Les places pour handicapés sont souvent accaparées par des automobilistes qui ne le sont pas, dénoncent plusieurs visiteurs.

"Il y a neuf places pour personnes handicapées devant l’hôpital Erasme. Non seulement les places sont occupées par des voitures n’affichant pas d’autocollant ou de carte handicapé, mais en plus, les voitures se collent les unes aux autres en ne respectant pas les distances qui permettraient à une personne handicapée de sortir de sa voiture. Ça ne peut pas continuer !" , insiste Laura, 26 ans.

La situation inquiète la jeune Anderlechtoise qui vient, depuis deux semaines, voir sa maman tous les jours à l’hôpital. "Elle n’est pas super mobile, donc j’aurai besoin de parquer sa voiture vendredi sur l’emplacement prévu. Mais que faire s’il n’y a pas de place ?", s’interroge Laura, indignée par l’incivilité de certains visiteurs. "Je sais bien qu’un emplacement normal coûte 2,7€ par heure, mais quand même !", ajoute-t-elle.

Ce mercredi, il est 14h alors que Jean-Marc, qui est amputé d’une partie de la jambe gauche, stationne sur un des neuf emplacements destinés aux handicapés.
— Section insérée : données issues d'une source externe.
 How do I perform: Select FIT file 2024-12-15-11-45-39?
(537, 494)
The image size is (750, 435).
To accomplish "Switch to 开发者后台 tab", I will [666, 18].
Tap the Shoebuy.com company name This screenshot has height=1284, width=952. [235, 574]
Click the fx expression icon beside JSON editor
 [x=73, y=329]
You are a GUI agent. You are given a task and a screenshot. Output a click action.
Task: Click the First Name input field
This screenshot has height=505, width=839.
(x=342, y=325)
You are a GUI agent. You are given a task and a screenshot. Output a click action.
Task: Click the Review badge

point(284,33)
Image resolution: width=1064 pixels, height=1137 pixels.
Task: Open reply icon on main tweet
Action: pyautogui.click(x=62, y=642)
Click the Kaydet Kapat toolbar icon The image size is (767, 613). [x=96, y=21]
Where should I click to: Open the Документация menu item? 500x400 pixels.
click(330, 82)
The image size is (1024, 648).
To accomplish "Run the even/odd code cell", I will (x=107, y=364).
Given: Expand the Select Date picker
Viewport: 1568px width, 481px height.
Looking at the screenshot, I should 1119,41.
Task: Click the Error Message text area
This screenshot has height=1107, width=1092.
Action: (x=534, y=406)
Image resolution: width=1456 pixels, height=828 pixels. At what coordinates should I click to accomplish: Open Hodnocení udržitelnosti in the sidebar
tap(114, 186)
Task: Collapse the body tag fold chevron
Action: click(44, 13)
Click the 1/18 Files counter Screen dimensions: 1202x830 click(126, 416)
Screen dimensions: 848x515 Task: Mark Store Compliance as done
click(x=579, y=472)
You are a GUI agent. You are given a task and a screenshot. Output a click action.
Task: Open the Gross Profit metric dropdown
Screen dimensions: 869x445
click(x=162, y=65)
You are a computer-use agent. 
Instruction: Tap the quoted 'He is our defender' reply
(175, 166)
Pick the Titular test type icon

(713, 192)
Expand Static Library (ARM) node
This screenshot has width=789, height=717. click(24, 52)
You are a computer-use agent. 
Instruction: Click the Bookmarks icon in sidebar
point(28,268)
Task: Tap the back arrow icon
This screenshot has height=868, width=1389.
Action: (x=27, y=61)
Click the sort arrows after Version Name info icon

Un petit miracle d’après cet homme de 77 ans, tant ces places seraient squattées par de nombreux conducteurs qui n’en ont pas le droit. "Je viens ici toutes les deux semaines, et il y a chaque fois des problèmes. La dernière fois, trois voitures n’avaient pas la carte. Quand je l’ai dit à la police, ils m’ont dit qu’ils ne pouvaient rien faire".

Ce mercredi, les neuf voitures stationnées en début d’après-midi affichaient bien une carte pour handicapés. En revanche, le nombre d'emplacements était insuffisant pour répondre à la demande. "J’aimerais bien me garer", lâchait, depuis sa voiture, une automobiliste avec autocollant, d’un ton dépité. De son côté, l’hôpital Erasme n’était pas en mesure mercredi de commenter la situation.